Am I supposed to know what this cake is? The description makes me feel like I'm supposed to know what this is. This soda, which also claims to be gluten free contains actual cinnamon as one of the ingredients. But you know what, naked-baby-fecal-wonka-bead cake is too weird for me. Oh, I'll drink it, but I am not putting an ounce of research into what this cake actually is or why it's associated with a naked baby. I am going to spend the rest of my life being ignorant to what this cake actually is. If anyone ever tries to tell me about it, I will run (ok...waddle at mediocre speeds) in the other direction. I shall NEVER taste a king cake so long as I live!

So, let's taste some king cake soda. It smells like a mix between a churro and Cinnamon Toast Crunch. And it tastes like cinnamon and butter. (glug) Very sweet, but not artificial tasting. It has a true dessert taste to it. I'm pleasantly surprised by this. If you've ever wanted to blend some cinnamon toast and a stick of butter, than this is the treat for you. And no naked babies in the soda version of King Cake!

Never Forget...


Monday, September 5, 2016

Labor Day: Dirt and Grass Soda


What a great weekend. I had four days off. My best friend got married. And I got to catch up with a lot of old friends. I figured what better way to top off a great weekend then to indulge in some new sodas. And since it's Labor Day, why not really get down and dirty and pay respect to the hard work our ancestors put in to make this country great. Why not take the time to consume some good old American soil, and not in the figurative sense either. I have today two flavors of soda I have definitely never tried before - dirt and grass, from the always creative and masochistic folks at Rocket Fizz. When I first picked these up, I thought it was just going to be a clever title for some chocolate and sour apple soda, but I watched a few videos of other people trying them and nope..it's dirt and grass flavored soda. Why? Because there's idiots like me in the world who will pay money to drink something that tastes like the ground. So let's get to it.

Dirt Soda
Right underneath the label of Dirt Soda it says "Shoveled and Bottled in the USA." Creative. The background photo is just a picture of dirt and it also claims to have pure cane sugar. I don't know if adding sugar to dirt makes it better or worse. Luckily the ingredients are just the standard soda stuff and no actual dirt has been added to the concoction. I imagine this is just like how they make those Bean Boozled jelly beans or the Harry Potter ones from a few years back.

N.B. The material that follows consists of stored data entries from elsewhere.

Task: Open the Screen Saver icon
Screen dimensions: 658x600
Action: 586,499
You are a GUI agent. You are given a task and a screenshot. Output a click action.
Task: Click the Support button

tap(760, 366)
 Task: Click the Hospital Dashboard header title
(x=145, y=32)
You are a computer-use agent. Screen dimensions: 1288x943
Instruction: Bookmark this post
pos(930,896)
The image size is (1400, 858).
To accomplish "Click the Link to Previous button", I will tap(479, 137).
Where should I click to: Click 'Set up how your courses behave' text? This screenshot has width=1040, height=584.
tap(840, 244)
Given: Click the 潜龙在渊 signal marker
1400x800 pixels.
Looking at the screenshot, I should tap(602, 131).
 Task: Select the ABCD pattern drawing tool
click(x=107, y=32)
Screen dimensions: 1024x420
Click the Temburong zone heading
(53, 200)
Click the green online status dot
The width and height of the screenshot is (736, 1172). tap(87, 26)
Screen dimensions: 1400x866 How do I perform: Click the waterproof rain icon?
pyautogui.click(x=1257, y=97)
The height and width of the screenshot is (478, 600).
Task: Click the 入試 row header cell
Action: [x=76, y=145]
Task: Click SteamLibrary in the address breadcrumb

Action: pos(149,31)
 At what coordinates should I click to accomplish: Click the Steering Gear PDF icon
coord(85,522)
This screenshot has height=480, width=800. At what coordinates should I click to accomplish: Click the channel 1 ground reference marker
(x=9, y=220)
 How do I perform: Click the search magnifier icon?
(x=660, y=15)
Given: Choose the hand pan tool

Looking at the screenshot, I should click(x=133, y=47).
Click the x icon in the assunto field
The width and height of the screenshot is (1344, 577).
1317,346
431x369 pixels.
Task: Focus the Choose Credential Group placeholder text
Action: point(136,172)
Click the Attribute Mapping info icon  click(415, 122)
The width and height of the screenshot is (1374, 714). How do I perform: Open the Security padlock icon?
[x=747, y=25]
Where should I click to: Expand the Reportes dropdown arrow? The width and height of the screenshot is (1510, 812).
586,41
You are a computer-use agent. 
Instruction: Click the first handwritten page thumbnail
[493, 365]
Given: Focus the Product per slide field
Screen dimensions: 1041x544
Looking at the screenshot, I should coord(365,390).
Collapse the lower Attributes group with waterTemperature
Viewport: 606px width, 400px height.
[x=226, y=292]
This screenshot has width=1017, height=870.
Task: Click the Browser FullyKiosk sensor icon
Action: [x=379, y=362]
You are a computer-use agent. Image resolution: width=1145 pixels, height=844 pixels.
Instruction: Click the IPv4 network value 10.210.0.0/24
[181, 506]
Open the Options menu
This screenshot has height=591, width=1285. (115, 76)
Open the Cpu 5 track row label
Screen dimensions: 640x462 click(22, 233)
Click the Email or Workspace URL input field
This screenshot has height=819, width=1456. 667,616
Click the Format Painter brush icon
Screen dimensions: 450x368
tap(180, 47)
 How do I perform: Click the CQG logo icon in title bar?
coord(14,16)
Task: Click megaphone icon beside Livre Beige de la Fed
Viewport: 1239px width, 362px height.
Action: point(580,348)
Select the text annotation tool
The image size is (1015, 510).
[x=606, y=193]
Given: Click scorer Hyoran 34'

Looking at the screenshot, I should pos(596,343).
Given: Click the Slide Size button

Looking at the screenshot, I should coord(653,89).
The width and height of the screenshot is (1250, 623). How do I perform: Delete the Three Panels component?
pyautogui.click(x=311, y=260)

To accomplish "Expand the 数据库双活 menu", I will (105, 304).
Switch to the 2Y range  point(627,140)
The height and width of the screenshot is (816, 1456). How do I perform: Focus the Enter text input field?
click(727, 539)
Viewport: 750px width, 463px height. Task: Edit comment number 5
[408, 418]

The color is a cloudy brown like a backed up RV toilet. There wasn't a single review or video that I saw where someone actually liked this, so I know I'm in for a treat. I hope I become the one person in the world who enjoys drinking dirt. (ladies). I crack open the bottle and go in for a big sniff. There really is an authentic mud smell to it with a hint of copper as well. Alright, bottoms up, America. Well that's.........dirt. It is legitimately a sweet tasting bottle of dirt. The aftertaste is 100% essence of ground. This is terrible, but I have to give them credit for truth in advertising. Even with my iron stomach, two sips is the best I can do. The taste won't go away; hopefully some grass will make it better. 

Grass Soda
This ultra-bright green soda claims to be Mowed and Bottled in the USA. There's grass clippings all over the label and, like Dirt, advertises its Pure Cane Sugar. Both flavors are pretty much made up of the same "natural" and "artificial" ingredients, with the Grass Soda including some extra food dyes. It's really deceiving my eyes because on the outside, it looks like a delicious Jones Green Apple Soda. Bottle is opened and I'm going for a sniff. Alright this is ridiculous. It smells just like lawn clippings. I am immediately transported to childhood and riding with my dad on the lawnmower. Who thinks of this stuff? I don't know if I've ever tasted grass in real life, so I'm not sure how to compare it, but here goes nothing. (tentative gulp). This one is a bit sweeter, and it definitely has a grassy flavor to it, but it's a lot fresher tasting than the dirt. I don't actually hate this. The best thing I could come up with to compare it to would be a banana peel. Or cucumber rinds. There's something so familiar to it, but I can't quite put my green thumb on it. I think I actually kinda like it. I probably need psychiatric help. 

Combo
Alright, just for kicks, I'm going to combine the two in a glass and give it a shot. After all, you can't have grass without soil. AMERICA. Mixing them together creates a lighter brown color with much heavier carbonation that drinking either separate. The soil still dominates the old olfactory sense. Let's taste...The Grass actually subdues the overpowering Dirt taste but only slightly. It's still pretty terrible. Well, I can check Grass and Dirt off my bucket list. Oddly enough, I still have another drink based on a non-edible element that I'll be trying soon. Until then, my burps taste like muddy water.